Understanding all that, Syndergaard prides himself on proper nutrition, strength and conditioning techniques. The Mets, in turn, have maintained strict care of Syndergaard since the day they traded for him, limiting his innings increases to 14 and 13 percent -- quite conservative numbers -- his first two seasons. Pitching coach Dan Warthen fusses over Syndergaard's mechanics. Even last year, when postseason play shot his workload 49 percent higher, the Mets took measures to dampen his innings.
"I don't lose sleep over it," is how Syndergaard responds to a question about elbow fragility, but that doesn't keep the issue from populating his mind. How could it, with reminders scarred into the arms he sees every day?
"You're always optimistic that these things will be avoided," general manager Sandy Alderson said, "but it's fairly commonplace."

Take Harvey, for example, another large-bodied pitcher with a tireless work ethic and textbook mechanics. After Harvey reached the big leagues, his worries about surgery did eventually start to ease. But all it took was one twinge for those old fears to resurface.

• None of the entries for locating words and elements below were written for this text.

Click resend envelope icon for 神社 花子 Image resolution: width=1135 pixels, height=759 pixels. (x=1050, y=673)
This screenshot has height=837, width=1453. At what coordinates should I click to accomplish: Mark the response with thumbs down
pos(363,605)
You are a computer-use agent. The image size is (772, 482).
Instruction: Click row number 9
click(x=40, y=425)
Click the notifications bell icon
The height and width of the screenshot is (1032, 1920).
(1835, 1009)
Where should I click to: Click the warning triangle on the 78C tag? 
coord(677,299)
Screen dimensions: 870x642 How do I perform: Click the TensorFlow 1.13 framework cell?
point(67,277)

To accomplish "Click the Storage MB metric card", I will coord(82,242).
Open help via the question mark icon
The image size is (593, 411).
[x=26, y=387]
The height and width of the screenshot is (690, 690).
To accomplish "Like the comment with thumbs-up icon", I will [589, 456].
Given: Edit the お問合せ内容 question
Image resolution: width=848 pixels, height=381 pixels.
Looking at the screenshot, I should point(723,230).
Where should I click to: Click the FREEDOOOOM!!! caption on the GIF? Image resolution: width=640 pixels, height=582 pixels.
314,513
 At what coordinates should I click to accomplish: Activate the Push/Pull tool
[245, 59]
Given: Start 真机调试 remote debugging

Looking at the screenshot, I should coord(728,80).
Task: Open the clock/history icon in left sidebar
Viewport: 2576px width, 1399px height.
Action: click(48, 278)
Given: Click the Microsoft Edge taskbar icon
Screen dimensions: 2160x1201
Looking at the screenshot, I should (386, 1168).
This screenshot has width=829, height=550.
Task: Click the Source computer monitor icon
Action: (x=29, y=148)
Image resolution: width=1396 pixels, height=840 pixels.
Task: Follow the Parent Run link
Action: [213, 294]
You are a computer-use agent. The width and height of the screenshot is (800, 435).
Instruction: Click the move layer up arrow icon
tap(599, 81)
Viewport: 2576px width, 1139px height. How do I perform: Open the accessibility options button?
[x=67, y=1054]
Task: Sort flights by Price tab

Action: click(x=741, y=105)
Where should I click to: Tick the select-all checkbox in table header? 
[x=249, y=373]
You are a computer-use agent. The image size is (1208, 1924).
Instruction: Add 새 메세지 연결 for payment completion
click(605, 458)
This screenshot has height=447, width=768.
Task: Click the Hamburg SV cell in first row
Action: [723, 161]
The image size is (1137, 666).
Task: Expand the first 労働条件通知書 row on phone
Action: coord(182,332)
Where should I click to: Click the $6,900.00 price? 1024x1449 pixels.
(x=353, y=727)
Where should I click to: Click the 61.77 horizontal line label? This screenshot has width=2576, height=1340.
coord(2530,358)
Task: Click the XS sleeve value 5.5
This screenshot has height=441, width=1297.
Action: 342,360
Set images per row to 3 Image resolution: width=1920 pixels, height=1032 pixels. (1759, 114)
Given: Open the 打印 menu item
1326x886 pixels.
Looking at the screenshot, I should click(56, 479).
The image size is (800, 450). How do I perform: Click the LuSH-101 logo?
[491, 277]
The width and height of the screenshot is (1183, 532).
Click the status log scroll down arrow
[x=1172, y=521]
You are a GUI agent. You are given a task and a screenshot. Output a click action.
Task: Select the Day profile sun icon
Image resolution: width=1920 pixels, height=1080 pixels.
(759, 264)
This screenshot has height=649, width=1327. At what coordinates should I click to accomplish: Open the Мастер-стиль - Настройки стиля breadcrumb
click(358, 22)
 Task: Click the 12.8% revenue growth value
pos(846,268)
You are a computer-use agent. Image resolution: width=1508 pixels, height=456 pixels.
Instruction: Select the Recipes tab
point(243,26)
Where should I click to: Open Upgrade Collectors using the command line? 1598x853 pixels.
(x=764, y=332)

"I think now, there are things I could have done better in high school or in college to maybe prevent it," Harvey said. "But I don't know. I'm not saying [Noah] works that much harder than everybody else, because we all work hard. I think as time progresses, guys pay more attention to stretching the shoulder, strengthening the shoulder. If I could go back -- I don't know if this would have prevented me from having [surgery], but if I could go back and really do 20 extra minutes every day of stretching or arm care, you never know what could happen."

Though the Mets have endured a rash of high-profile Tommy John surgeries in recent years, including two on their big league staff last March, Alderson said he doesn't consider his team unique in that regard. Velocity readings around the game have never been higher, adding stress to elbows that are popping at alarming rates. In baseball circles, it's no longer news; teams such as the Mets have studied the phenomenon independently and are using that data to fine-tune care of their pitchers. But right now, the application is limited mostly to babysitting workloads.
"I figured eventually, it would happen," admitted Wheeler, whose UCL tore last March. "I was hoping it wouldn't. … But it's a part of your job. Your arm's going to hurt."
Even now, with a fresh elbow tendon growing stronger by the day, Wheeler fears another tear. He will for the rest of his career, just as Syndergaard knows he will be always be at risk.
All he can do is lean on a work ethic that he calls "second to none" and hope his lottery number never gets called.
"Anything can happen," Syndergaard said. "You try to prevent it as much as possible, but at the same time you're not always in control. Some guys go through their entire careers without having any problems."
He looked up. "Hopefully, I will be one of those guys."